[Extracted data entries]

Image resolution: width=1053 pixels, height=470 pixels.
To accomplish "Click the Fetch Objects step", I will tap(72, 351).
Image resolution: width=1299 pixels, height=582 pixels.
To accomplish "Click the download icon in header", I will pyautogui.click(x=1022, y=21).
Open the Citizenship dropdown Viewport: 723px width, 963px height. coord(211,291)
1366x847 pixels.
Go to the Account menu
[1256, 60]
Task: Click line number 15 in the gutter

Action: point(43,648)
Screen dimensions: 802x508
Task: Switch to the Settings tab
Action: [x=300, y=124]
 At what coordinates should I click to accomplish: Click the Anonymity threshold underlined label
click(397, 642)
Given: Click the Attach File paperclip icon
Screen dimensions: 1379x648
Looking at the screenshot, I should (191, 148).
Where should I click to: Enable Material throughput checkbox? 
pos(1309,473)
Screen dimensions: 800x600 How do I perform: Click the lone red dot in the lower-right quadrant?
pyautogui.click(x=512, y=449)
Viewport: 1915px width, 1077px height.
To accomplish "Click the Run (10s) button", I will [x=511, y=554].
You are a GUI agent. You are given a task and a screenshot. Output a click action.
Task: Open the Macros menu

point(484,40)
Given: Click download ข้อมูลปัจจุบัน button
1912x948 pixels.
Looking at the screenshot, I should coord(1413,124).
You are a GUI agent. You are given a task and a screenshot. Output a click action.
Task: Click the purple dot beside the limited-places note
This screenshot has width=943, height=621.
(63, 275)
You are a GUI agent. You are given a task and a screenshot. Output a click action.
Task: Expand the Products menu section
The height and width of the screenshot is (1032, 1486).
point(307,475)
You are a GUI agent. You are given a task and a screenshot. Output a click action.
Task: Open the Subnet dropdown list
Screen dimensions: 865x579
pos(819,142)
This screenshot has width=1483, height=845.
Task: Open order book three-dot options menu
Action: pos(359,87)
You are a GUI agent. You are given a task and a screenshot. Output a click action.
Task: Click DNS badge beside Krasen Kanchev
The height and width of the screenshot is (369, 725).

▶ _Work task_: Starting with the line that contains "Task: Open the Subnet dropdown list", restate every line through the end of the records above, exactly and with no other lines.

▶ _Exercise solution_:
Task: Open the Subnet dropdown list
Screen dimensions: 865x579
pos(819,142)
This screenshot has width=1483, height=845.
Task: Open order book three-dot options menu
Action: pos(359,87)
You are a GUI agent. You are given a task and a screenshot. Output a click action.
Task: Click DNS badge beside Krasen Kanchev
The height and width of the screenshot is (369, 725).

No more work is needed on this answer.